Editor’s note: This article debuted in the July issue of the now digital only Chief Content Officer magazine.
The tech company asked the agency for a “simple but impactful” presentation about cloud-based digital transformation for an important product launch. The first pass received thumbs-up from the client lead.
But then it went out to the client’s other reviewers and stakeholders. The first said “not impactful enough.” The second insisted on more tech jargon. The third had various nits to pick about the target customer. By the time eight commenters had chimed in, the number of slides had doubled, and nobody could quite remember what they had been trying to say in the first place. The presentation was weeks in development but still lacked coherence – and executive approval – only hours before its deadline.

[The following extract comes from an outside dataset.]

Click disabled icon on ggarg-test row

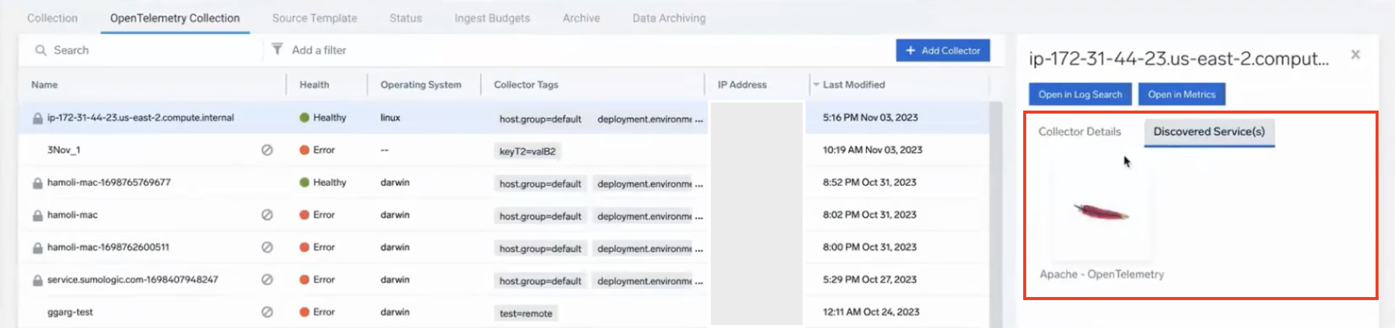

No one liked it. No one could agree on how to fix the mess.
And it all could have been avoided.
I know from firsthand experience that group collaboration has major drawbacks when it comes to the craft of editing. Soliciting opinions from a wide range of non-editorial people not only fails to produce engaging content – it’s also counterproductive and expensive.
Getting #content feedback from a range of non-editorial people can be counterproductive, says @rustyweston. Share on XIn the corporate world, content is a team sport involving more role players than you’d ever think practical. And with that size you get compromise. In the agency world, successful content requires a great brief and then, behind the scenes, frictionless relationships among the account team, strategists, the editor, and writers.
In either world, stakeholder curation – engaging with the fewest number of subject matter experts, managers, or other approvers – is a difference maker.
Think of your last mission statement exercise: Everyone weighs in and you wind up with an incoherent mess. The same applies to long-form content, where well-intentioned contributors shovel ideas into slides and storytelling is nonexistent.
No one wants to ignore a comment made by someone senior to them on the org chart. Yet that’s exactly what you need to do.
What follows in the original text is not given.